A partire dal 2007 le tariffe dei servizi educativi e scolastici sono state graduate secondo il reddito ISEE di ciascuna famiglia, garantendo una maggiore equità nell’attribuzione della quota di contribuzione a carico degli utenti.

Sono state inoltre introdotte ulteriori tipologie di agevolazione. Per quanto riguarda la mensa, sono state stanziate risorse per agevolare le famiglie numerose e misure “anticrisi” per coloro che si trovano in particolari situazioni di difficoltà lavorativa. Per quanto riguarda le agevolazioni alle famiglie numerose è stato stabilito per le famiglie con tre o più figli che usufruiscono del servizio di ristorazione scolastica un abbattimento del 50% del costo del pasto (a partire dal secondo figlio); il limite di reddito definito per accedere ai contributi in oggetto è di 18.500 euro.
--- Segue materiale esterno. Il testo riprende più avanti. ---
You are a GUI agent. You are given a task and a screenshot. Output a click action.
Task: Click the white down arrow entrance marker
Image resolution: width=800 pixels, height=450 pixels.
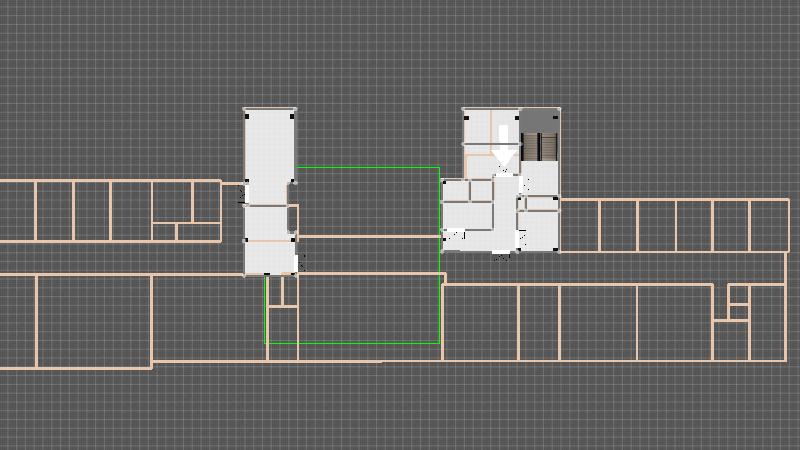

Le misure “anticrisi” invece sono state varate ogni anno a partire dal 2008 stabilendo specifiche percentuali di abbattimento delle tariffe per le bambine e i bambini utenti del servizio di ristorazione scolastica (nelle scuole e negli asili nido) i cui genitori si trovano, al momento della presentazione dell’istanza, oggetto di risoluzione del rapporto di lavoro, di cassa integrazione o mobilità, di contratto di solidarietà “difensivo” oppure abbiano rassegnato dimissioni per “giusta causa”.